### What the task asks
Restate each record below word for word, skipping images.

** Opening Data shown block **

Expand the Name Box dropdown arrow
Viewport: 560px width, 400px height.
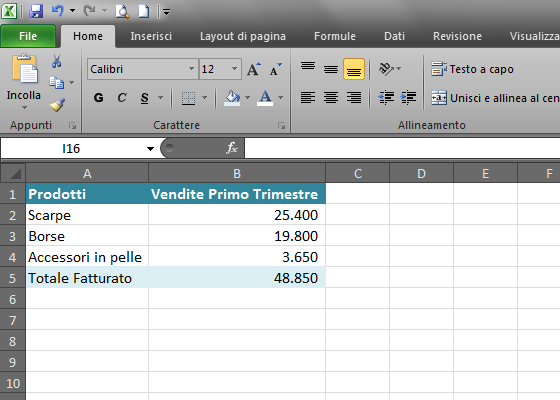150,149
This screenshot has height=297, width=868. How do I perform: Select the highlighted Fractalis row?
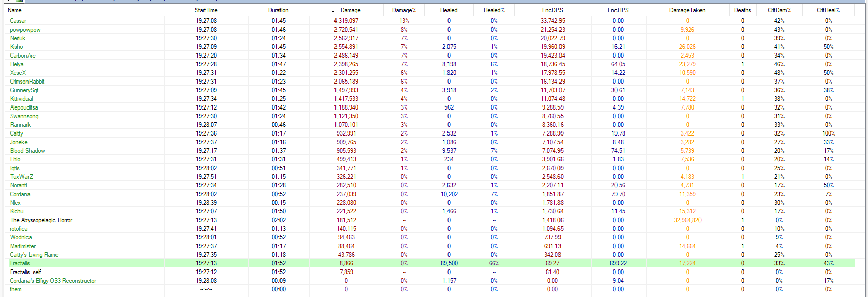coord(20,263)
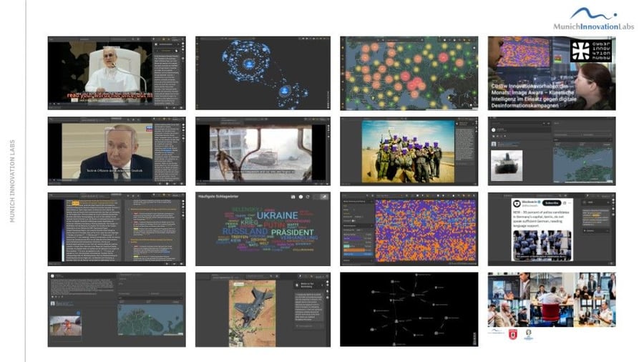Click the Wochenblick avatar in the tweet
Screen dimensions: 644x362
coord(517,205)
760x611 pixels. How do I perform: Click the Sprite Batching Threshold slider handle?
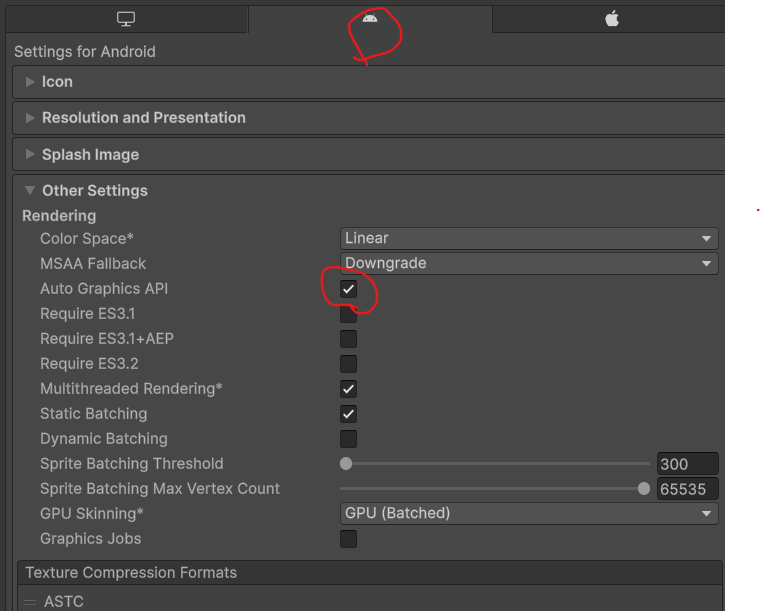(346, 464)
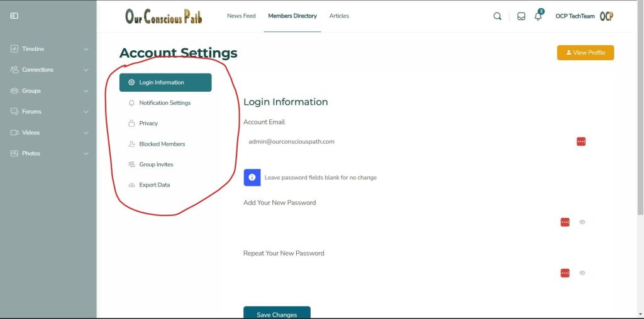Open the messages inbox icon
644x319 pixels.
point(521,16)
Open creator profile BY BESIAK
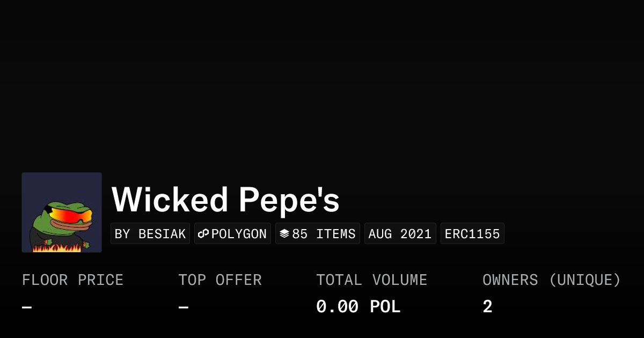Viewport: 644px width, 338px height. [x=150, y=234]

** Closing Data shown block **

### Task response
Expand the Name Box dropdown arrow
Viewport: 560px width, 400px height.
150,149
This screenshot has height=297, width=868. How do I perform: Select the highlighted Fractalis row?
coord(20,263)
Click the Wochenblick avatar in the tweet
Screen dimensions: 644x362
coord(517,205)
760x611 pixels. How do I perform: Click the Sprite Batching Threshold slider handle?
(346, 464)
Open the messages inbox icon
644x319 pixels.
point(521,16)
Open creator profile BY BESIAK
Viewport: 644px width, 338px height. [x=150, y=234]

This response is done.